Suppliers (and individuals associated with our suppliers)
We only process personal data about our suppliers (this includes subcontractors and any individuals associated with them) where it is necessary for us to receive goods and services, contract, manage our relationship and help provide services to our clients (where relevant).
Typically, we collect personal data directly from our suppliers but sometimes from third parties as a part of due diligence.
We use personal data in these circumstances for the following purposes:
- Providing professional services: where a supplier helps us to deliver services to our clients, we process the personal data of its people involved to help manage our relationship and to deliver those services to our clients.
- Managing our business: in order to run our business effectively we will need to process personal data for multiple reasons, including managing our client relationships, developing our business and services, hosting events, and to manage and administer our website, IT systems and applications.

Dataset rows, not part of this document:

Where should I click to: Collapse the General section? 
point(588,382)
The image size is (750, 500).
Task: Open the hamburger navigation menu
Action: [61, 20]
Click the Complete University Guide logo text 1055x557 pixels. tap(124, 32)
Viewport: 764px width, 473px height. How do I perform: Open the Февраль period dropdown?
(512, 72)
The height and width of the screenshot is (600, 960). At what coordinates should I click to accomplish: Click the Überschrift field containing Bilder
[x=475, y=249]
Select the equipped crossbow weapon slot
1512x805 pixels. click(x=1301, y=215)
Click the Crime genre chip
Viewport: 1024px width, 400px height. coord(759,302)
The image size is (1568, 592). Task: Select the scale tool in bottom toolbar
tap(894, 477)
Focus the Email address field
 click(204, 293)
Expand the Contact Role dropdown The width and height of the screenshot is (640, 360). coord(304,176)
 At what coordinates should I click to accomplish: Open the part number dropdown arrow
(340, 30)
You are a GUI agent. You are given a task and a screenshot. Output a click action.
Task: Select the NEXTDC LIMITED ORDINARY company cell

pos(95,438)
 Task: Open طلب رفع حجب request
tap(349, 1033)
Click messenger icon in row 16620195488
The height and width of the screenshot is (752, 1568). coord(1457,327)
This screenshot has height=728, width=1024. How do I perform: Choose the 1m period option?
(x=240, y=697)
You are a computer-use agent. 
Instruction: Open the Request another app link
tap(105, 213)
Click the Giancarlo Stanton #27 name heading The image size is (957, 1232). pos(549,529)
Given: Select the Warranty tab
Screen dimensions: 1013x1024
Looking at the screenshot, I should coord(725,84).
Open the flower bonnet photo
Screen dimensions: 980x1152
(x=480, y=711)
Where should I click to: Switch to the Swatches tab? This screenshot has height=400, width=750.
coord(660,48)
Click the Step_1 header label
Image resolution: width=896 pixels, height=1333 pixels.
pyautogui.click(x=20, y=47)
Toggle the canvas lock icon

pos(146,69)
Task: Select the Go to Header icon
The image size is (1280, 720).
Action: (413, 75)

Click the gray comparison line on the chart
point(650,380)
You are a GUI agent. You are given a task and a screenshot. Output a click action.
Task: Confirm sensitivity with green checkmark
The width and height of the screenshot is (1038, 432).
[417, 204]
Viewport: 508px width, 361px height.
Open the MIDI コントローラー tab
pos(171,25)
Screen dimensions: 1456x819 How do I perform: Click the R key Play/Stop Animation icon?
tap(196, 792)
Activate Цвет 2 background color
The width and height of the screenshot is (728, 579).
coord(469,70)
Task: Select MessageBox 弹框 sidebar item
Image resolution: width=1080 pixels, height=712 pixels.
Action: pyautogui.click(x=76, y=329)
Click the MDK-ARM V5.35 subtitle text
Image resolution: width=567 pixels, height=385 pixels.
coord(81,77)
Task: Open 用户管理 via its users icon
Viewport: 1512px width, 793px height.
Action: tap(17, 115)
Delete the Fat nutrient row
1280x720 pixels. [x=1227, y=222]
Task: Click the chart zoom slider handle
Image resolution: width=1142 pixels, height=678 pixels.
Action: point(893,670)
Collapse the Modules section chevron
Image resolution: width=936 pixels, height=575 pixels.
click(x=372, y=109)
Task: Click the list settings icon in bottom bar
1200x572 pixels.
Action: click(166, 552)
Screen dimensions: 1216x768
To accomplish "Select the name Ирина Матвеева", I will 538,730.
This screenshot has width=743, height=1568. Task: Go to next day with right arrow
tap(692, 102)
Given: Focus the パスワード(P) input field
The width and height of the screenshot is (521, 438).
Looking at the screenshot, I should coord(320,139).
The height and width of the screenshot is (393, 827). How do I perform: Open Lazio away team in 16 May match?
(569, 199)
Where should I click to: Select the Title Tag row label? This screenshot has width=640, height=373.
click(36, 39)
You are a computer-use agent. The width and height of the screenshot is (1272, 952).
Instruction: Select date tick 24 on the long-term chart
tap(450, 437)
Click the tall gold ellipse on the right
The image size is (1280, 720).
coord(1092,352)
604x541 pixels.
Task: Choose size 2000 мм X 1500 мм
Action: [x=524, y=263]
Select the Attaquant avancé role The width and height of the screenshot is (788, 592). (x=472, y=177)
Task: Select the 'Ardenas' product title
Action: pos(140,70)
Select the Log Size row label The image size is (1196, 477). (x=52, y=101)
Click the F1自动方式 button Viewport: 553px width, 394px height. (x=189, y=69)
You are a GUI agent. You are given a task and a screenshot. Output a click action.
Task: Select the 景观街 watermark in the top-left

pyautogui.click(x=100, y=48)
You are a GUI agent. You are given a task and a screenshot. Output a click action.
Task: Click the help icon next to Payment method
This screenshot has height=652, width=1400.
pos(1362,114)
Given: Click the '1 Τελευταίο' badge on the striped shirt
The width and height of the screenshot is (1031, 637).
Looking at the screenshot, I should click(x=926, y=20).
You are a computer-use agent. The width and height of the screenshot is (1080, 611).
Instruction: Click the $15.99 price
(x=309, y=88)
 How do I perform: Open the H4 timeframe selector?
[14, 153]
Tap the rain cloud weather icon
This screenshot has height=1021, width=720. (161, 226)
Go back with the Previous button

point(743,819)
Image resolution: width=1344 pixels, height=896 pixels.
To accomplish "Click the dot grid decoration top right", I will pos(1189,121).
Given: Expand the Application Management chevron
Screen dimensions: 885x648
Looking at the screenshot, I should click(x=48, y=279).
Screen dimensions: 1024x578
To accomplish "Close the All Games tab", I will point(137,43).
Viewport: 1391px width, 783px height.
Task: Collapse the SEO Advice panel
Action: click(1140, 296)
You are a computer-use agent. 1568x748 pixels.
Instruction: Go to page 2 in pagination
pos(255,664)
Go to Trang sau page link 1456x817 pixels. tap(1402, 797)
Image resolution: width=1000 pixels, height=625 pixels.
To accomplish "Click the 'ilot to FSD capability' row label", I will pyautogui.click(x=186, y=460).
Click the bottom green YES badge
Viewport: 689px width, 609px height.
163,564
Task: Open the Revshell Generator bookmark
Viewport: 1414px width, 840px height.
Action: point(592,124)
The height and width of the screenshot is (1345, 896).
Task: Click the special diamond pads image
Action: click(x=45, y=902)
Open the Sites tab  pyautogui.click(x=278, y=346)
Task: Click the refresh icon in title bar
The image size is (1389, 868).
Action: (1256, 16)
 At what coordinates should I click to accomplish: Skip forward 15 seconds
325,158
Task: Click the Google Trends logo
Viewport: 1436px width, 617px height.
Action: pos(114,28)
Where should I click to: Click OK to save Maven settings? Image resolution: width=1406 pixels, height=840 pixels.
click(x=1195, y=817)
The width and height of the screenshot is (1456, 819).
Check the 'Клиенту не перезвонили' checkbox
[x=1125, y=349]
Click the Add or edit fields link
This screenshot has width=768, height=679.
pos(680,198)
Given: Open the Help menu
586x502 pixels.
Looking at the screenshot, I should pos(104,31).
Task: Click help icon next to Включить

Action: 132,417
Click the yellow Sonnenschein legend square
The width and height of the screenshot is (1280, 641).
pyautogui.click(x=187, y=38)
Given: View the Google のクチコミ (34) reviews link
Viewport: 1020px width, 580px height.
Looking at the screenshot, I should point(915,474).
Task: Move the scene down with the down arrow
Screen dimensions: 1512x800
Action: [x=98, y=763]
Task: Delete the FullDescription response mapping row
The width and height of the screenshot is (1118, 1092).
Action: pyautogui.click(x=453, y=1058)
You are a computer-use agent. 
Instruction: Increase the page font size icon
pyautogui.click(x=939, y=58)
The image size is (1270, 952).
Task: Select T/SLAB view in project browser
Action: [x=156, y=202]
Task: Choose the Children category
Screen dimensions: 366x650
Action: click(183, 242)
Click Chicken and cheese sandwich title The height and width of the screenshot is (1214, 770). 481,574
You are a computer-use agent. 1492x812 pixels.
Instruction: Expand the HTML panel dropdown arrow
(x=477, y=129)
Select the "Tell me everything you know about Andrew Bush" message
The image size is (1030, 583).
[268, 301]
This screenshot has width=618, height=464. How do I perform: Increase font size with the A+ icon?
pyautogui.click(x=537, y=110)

- Quality, risk and security management systems: to protect our information and our clients’ information (including personal data), we use security measures that involve detecting, investigating and resolving security threats. As a part of the security monitoring we do personal data will be processed (eg automated scanning of emails to identify threats). We monitor the services we provide to our clients for quality purposes this involves processing personal data held on the relevant client file. As a part of our supplier and third party take-on procedures we will process personal data obtained from publically available sources (eg sanctions lists, adverse media databases, and internet searches) to identify any risks relating to organisations and associated individuals that may prevent us from engaging with a supplier or third party.
- Providing information about our services: we will use business contact details to provide information about us, our services and activities, including events that we believe will be of interest.
- Complying with legal, regulatory or professional obligations: as a regulated business, we are subject to various legal, regulatory and professional obligations that require us to keep records which will contain personal data.